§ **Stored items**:
--

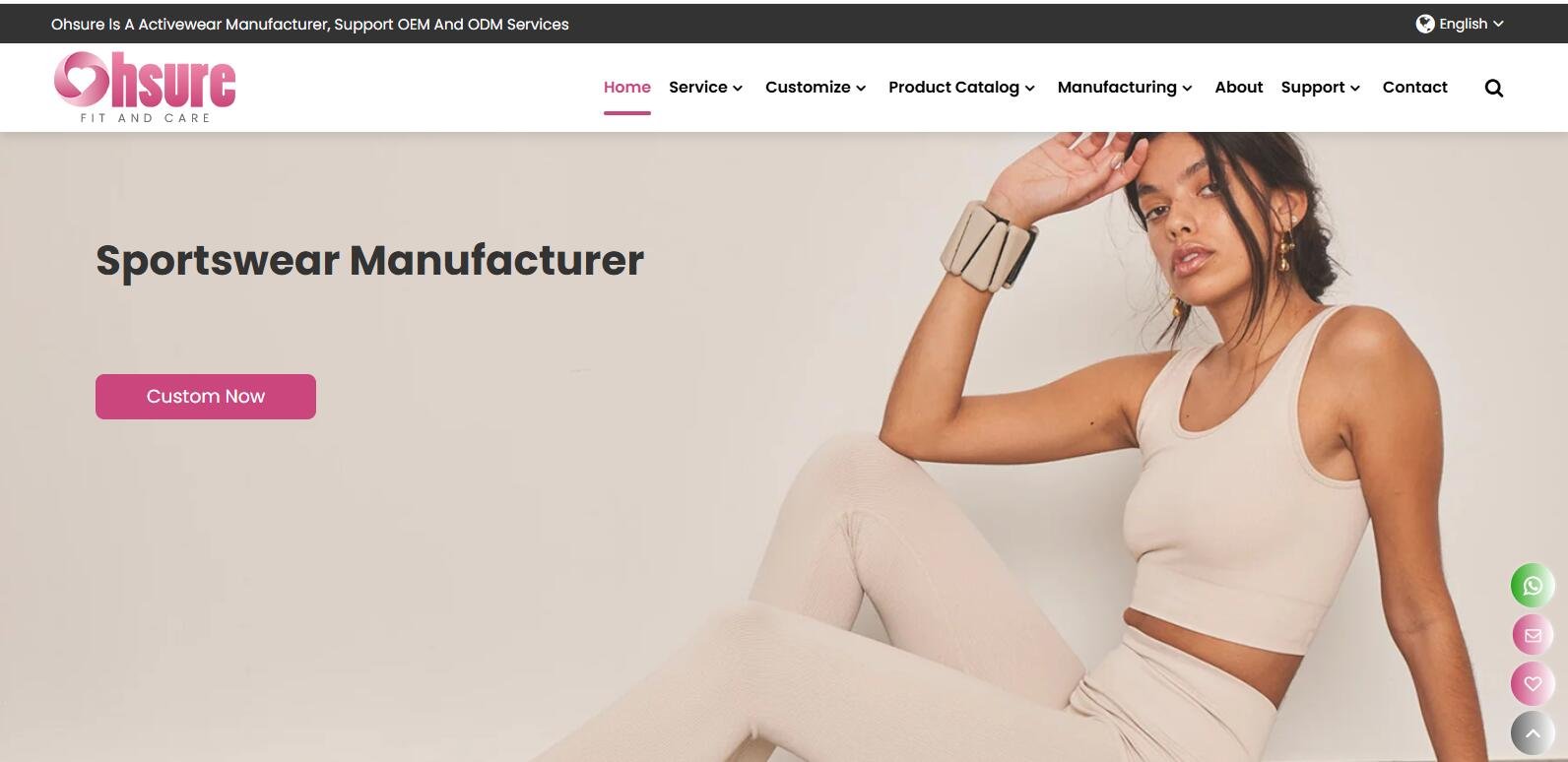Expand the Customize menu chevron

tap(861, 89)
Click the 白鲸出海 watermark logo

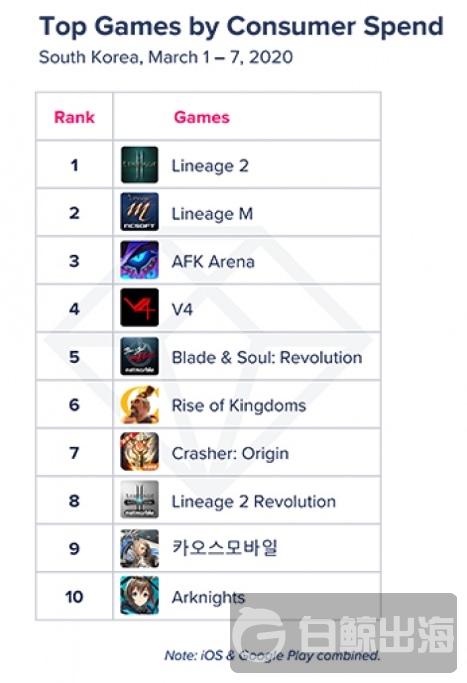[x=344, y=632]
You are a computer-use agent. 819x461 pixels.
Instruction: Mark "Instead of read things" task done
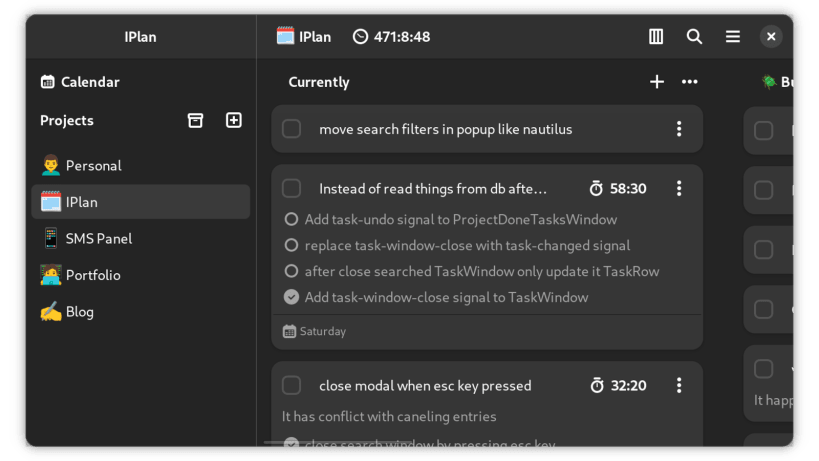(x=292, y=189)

--

§ **DESCRIPTION OF THE TASK**: The lines wanted run from the line containing "You are a computer-use agent. 819x461 pixels." through the end of the entries; return them exactly, both ends included, and keep pictures out.

§ **SOLUTION TO THIS TASK**:
You are a computer-use agent. 819x461 pixels.
Instruction: Mark "Instead of read things" task done
(x=292, y=189)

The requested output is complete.